Mathematical Profile (Excerpt):
- Paul Euler had studied theology at the University of Basel and had attended Jacob Bernoulli's lectures there.
- Paul Euler and Johann Bernoulli had both lived in Jacob Bernoulli's house while undergraduates at Basel.
- This school was a rather poor one, by all accounts, and Euler learnt no mathematics at all from the school.
- Johann Bernoulli soon discovered Euler's great potential for mathematics in private tuition that Euler himself engineered.
- In 1723 Euler completed his Master's degree in philosophy having compared and contrasted the philosophical ideas of Descartes and Newton.
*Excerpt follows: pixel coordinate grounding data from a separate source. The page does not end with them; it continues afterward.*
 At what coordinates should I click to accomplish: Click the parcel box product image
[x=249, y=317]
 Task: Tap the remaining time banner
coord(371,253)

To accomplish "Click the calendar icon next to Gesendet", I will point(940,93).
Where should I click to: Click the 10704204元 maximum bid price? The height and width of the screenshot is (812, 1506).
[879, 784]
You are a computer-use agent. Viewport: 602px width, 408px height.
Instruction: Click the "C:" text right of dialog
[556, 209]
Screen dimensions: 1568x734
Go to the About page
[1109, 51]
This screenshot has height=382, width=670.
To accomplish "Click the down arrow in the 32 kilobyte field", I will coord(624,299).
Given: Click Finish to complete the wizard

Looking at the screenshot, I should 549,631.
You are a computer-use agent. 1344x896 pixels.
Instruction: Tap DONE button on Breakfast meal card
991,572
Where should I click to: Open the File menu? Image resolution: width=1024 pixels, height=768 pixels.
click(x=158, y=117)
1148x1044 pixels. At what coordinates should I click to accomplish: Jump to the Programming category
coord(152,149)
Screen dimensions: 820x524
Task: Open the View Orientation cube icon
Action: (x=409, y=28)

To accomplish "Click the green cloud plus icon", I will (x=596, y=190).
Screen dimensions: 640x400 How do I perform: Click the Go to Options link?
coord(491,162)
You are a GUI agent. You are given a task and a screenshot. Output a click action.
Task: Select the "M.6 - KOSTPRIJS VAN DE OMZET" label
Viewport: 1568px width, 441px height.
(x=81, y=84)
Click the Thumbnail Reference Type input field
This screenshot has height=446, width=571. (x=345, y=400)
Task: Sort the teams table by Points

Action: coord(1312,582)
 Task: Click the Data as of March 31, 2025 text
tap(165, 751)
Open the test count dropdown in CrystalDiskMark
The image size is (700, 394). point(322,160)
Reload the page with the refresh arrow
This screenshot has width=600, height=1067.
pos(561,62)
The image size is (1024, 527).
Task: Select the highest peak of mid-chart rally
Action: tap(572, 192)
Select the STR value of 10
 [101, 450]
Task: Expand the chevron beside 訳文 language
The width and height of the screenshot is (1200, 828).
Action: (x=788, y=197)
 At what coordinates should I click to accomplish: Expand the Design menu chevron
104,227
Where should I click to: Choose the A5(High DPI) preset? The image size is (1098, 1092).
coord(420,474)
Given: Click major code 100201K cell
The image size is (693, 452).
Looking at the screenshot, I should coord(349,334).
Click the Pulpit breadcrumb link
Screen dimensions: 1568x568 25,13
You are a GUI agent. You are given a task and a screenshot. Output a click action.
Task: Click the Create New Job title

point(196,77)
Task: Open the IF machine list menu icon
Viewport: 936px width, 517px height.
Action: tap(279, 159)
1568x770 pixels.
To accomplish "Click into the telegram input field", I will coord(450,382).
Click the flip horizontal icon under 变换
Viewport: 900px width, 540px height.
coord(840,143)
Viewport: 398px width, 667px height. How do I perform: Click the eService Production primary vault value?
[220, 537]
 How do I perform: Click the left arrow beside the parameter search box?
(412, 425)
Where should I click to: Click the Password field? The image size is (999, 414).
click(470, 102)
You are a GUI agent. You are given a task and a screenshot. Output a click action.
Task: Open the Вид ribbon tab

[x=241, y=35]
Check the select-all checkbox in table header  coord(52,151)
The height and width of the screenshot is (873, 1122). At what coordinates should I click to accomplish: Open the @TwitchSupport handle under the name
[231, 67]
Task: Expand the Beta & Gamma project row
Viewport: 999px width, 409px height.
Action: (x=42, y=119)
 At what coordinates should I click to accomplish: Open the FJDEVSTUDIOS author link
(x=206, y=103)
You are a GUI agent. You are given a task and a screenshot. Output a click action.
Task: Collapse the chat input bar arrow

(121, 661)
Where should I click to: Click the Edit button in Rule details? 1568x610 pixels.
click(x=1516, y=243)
- Euler completed his studies at the University of Basel in 1726.
- By 1726 Euler had already a paper in print, a short article on isochronous curves in a resisting medium.
- The Prize of 1727 went to Bouguer, an expert on mathematics relating to ships, but Euler's essay won him second place which was a fine achievement for the young graduate.
- However, Euler now had to find himself an academic appointment and when Nicolaus(II) Bernoulli died in St Petersburg in July 1726 creating a vacancy there, Euler was offered the post which would involve him in teaching applications of mathematics and mechanics to physiology.
- Euler wrote an article on acoustics, which went on to become a classic, in his bid for selection to the post but he was not chosen to go forward to the stage where lots were drawn to make the final decision on who would fill the chair.
- As soon as he knew he would not be appointed to the chair of physics, Euler left Basel on 5 April 1727.
- Through the requests of Daniel Bernoulli and Jakob Hermann, Euler was appointed to the mathematical-physical division of the Academy rather than to the physiology post he had originally been offered.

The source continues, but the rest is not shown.